AidData does not geocode data imported from the OECD CRS. To learn more about the goespatial information included in the dashboard, please see below.
9. What is the AidData Research Release? How does it differ from the Advanced Search dashboard?
AidData’s Research Release is a static snapshot of AidData’s project-level database at a specific point in time. It does not include any geospatial data. The 2.1 release is a snapshot from February 2012. OECD data, web-scraped data for the World Bank, and some non-DAC data is included in the 2.1 release. A list of other donor datasets, including non-DAC data, and whether or not they are included in the dashboard can be found here. Transaction amounts are deflated to constant 2009 US dollars in the static release whereas the AidData dynamic dashboard is deflated to constant 2011 US dollars. This dataset has not undergone AidData’s rigorous QA process but is a reflection of the publicly accessible OECD data and other donor data. Only basic revisions have been made to the data to ensure total project numbers match what has been reported. In an effort to bring more data into the database, the portal is continually updated on a monthly basis. As such, the static Research Release will only reflect data held within the database at a particular point in time and is useful for scholars and other users as it allows for stable and replicable results.

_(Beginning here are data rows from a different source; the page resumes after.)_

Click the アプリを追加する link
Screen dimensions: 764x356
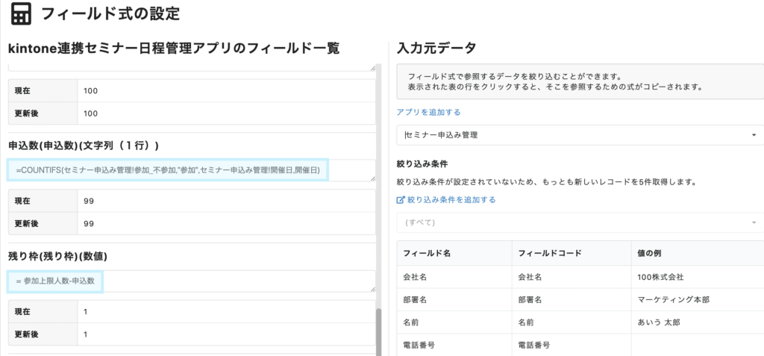429,112
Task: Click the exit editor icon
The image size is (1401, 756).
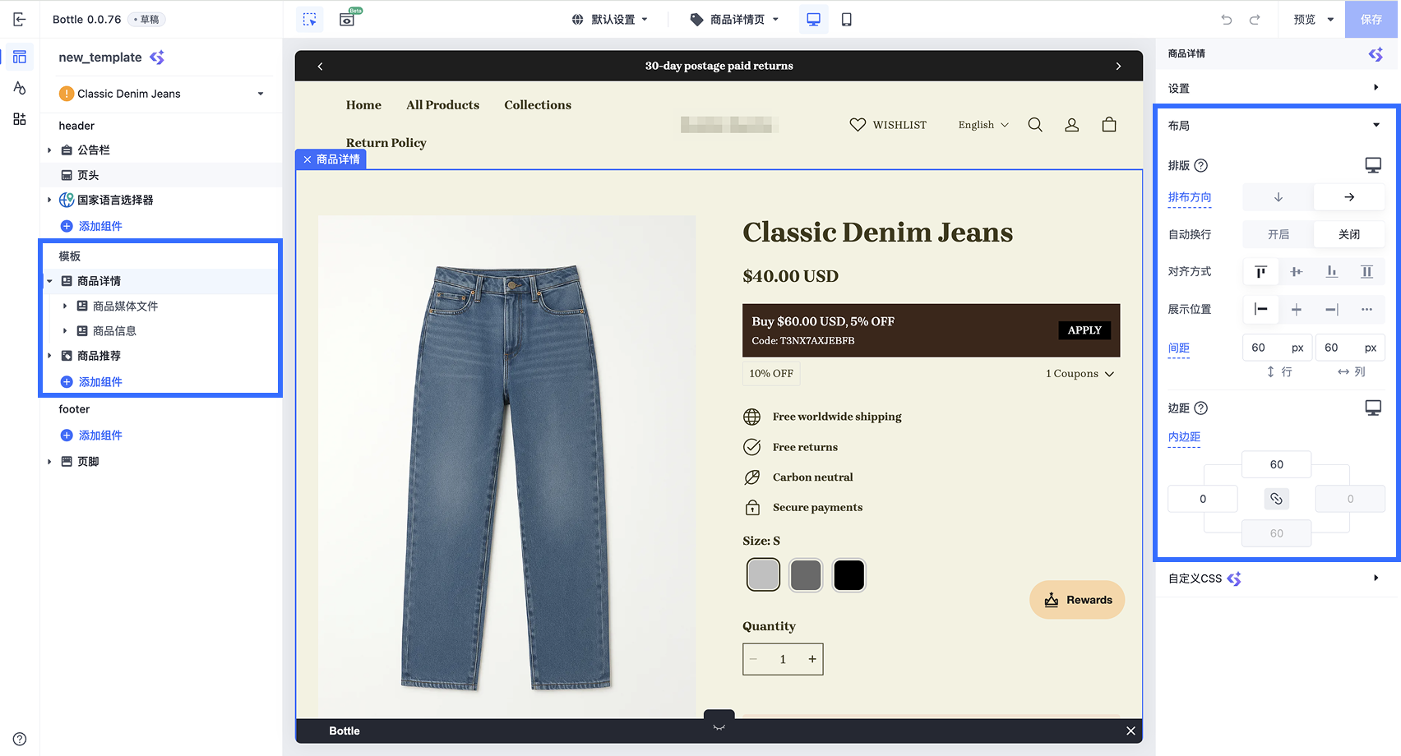Action: [20, 19]
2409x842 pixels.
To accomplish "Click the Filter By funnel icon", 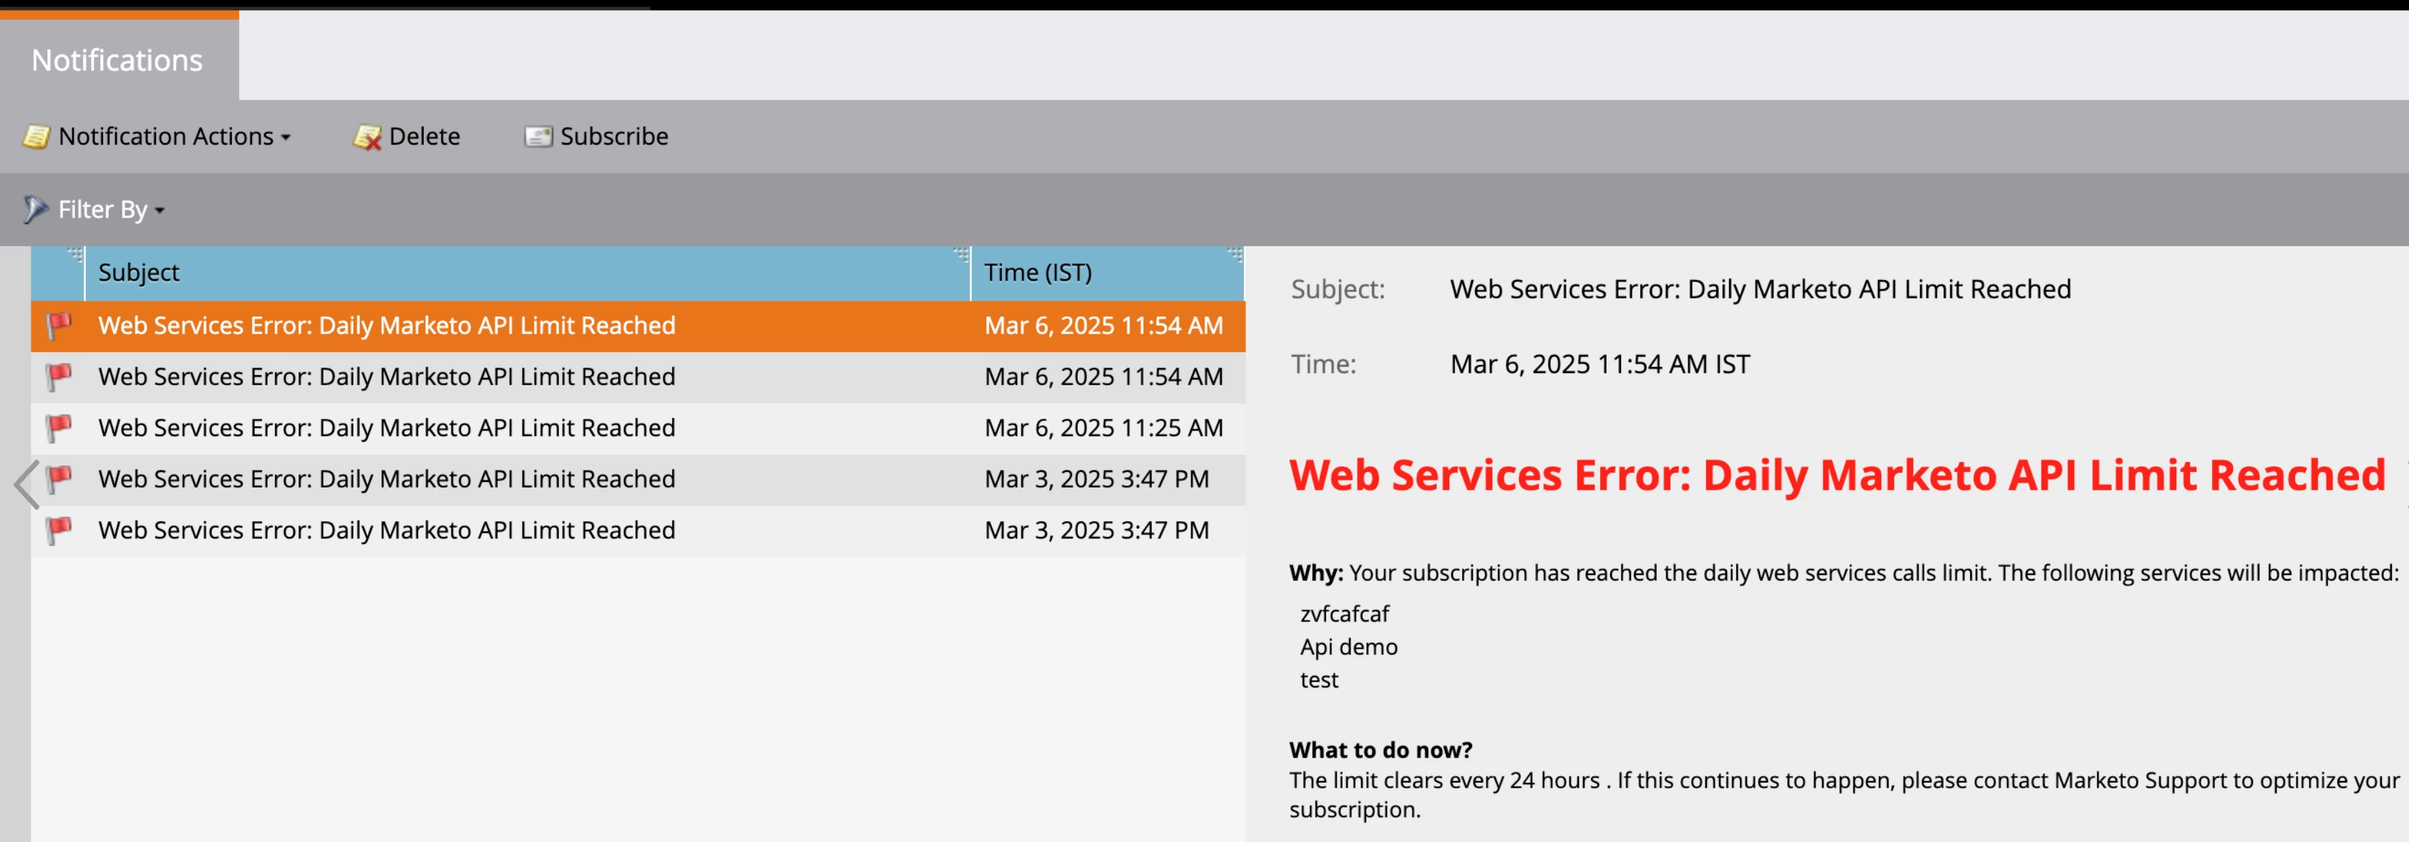I will point(35,209).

10. What geospatial data does AidData offer?
AidData produces geospatial datasets that provide subnational information about development finance projects. For country specific geocoded datasets (e.g., Uganda, Nepal), the information is obtained from a given country’s Aid Information Management System (AIMS). More information about the AIMS and the Aid Management Fellows (AMF) that help collect this information can be found here. Donors typically report development finance information to partner governments through an AIMS system. Projects with geographical information are then coded by AidData Research Assistants and a static version of the dataset is made available on the AidData website. In addition, AidData also produces subnationally geocoded donor datasets (e.g., World Bank, African Development Bank). The underlying Information used to generate these datasets is usually obtained directly from that particular donor organization. These geocoded datasets are also available through the Advanced Search dashboard when users select the “Aid Management Systems” source. AidData’s geocoding methodology can be found here.
11. Why is the geospatial AIMS data in the Advanced Search dashboard different than what is available in the static releases?
Geospatial data obtained from the dashboard may be different than the data in the static releases. Data obtained from the Aid Information Management System (AIMS) is first geocoded and then undergoes a rigorous Quality Assurance (QA) process to ensure accurate project location information, logical dates, consistent transaction information, and deflation to 2011. Once the process is complete, this static version of the AIMS data is made available on the geocoded datasets page. However, the geospatial data in the dashboard is a reflection of what was reported directly to the AIMS without undergoing the QA process. Thus, the static dataset and the data available in the dynamic dashboard will not necessarily match. In the future, efforts will be made to import the static release into the Advanced Search dashboard, which will result in the two platforms yielding the same data.
AidData's Data Management Plan
AidData's Data Management Plan (DMP) details the full range of data products that AidData generates and the underlying processes used for each product, as well as provides a framework for upcoming data projects and releases.